What Happens After You Die? NY Legalizes Controversial 3rd Option
Until 2023, there have been two options for you in New York when you die: burial or cremation. But now, because of new legislation signed into law by Governor Hochul, there’s a third option for the deceased and their loved ones: having your dead body turned into dirt.
It’s called human composting, or the less-sinister sounding “Green Burial,” and is the latest eco-initiative in New York. As of January 1, NY is the sixth state to allow this particular disposal of remains. The process has also been legal in Sweden for longer than a decade. So what is human composting?

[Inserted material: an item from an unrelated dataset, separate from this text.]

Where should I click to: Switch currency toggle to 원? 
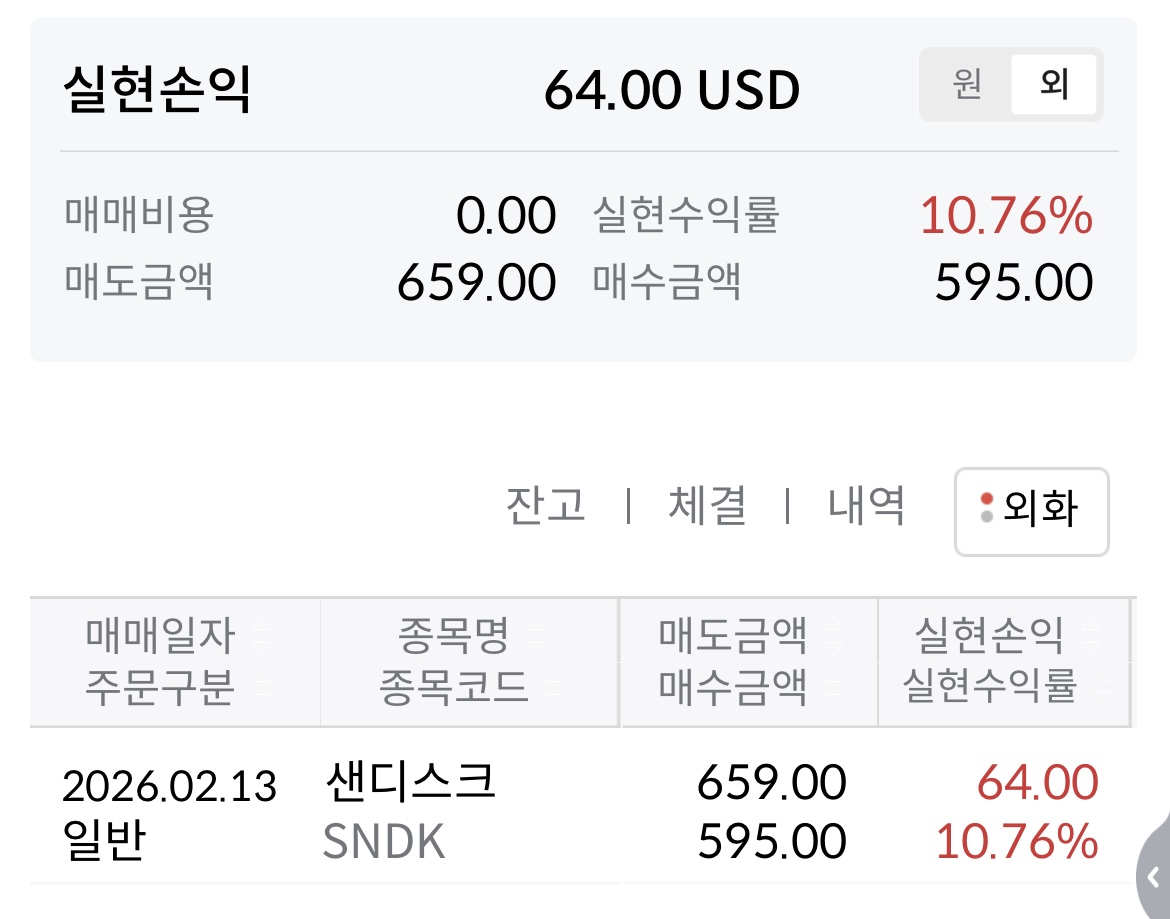point(966,85)
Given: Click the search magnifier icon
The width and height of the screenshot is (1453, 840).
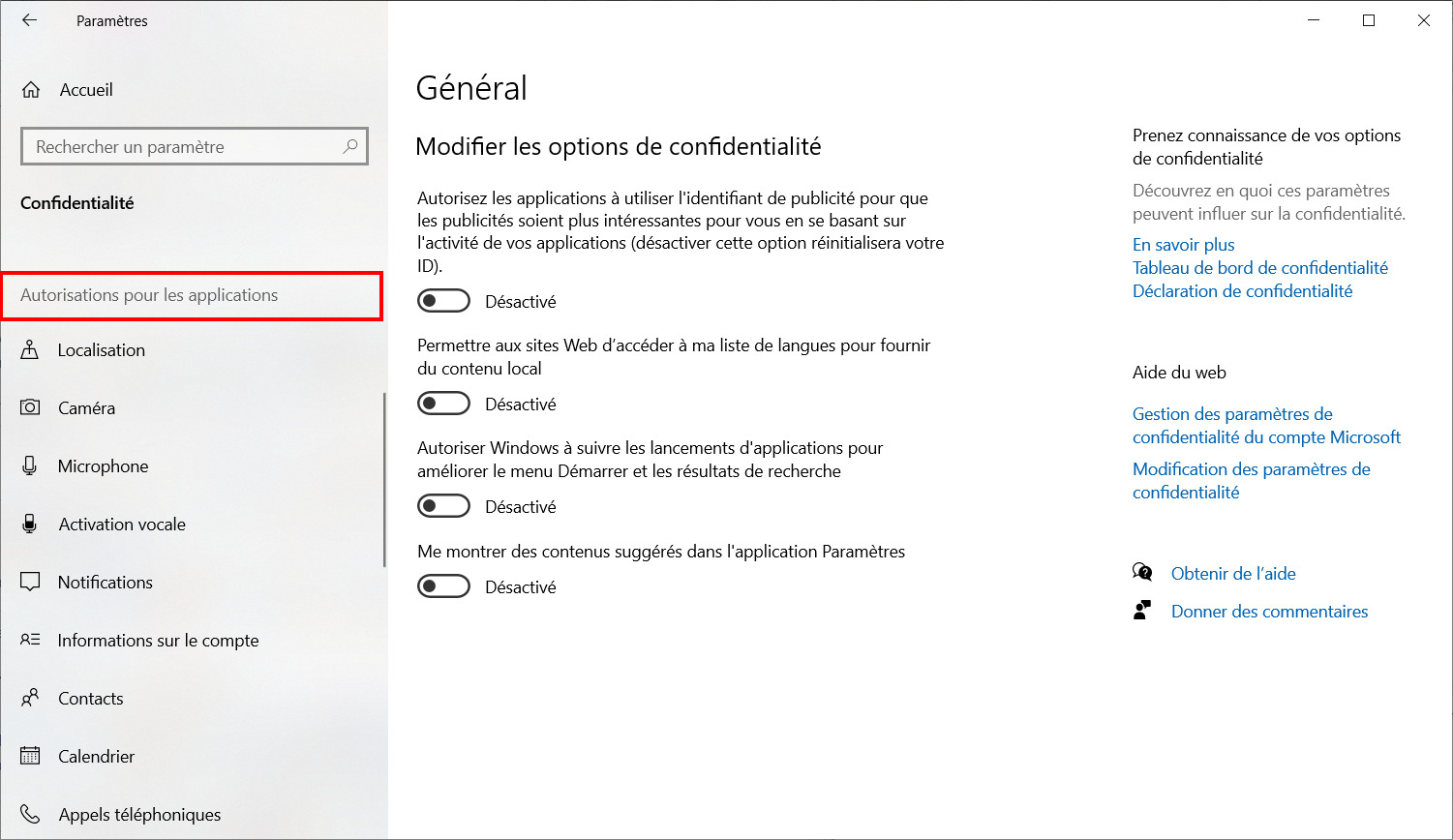Looking at the screenshot, I should (x=350, y=146).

The process begins in special facilities above-ground. Bodies are placed in a closed container with wood chips, alfalfa, and straw. Over the course of the next month, bodies will break down completely into compost. That compost is then heat cured for a few more weeks, and then the soil is given to the next of kin for growing plants in.
There is controversy around the law, saying it disrespects the dead. The New York State Catholic Conference opposed the new law, saying the process does not meet, “The standard of reverent treatment of earthly remains,” and that, “Human bodies are not household waste.” Despite the dissent, many ecological groups praise the new law for protecting the environment.
Both the embalming and cremation processes put toxins into the environment. The Berkeley Planning Journal says more than 800,000 gallons of formaldehyde is buried along with the dead each year. Interment also involves pouring more than 1,000,000 tons of concrete into graves.
The human composting process is comparable in cost to a traditional burial or cremation. With arguments to be made on both sides for human composting, would you consider it as an option for you or a loved one? Ashes to ashes, dust to dirt.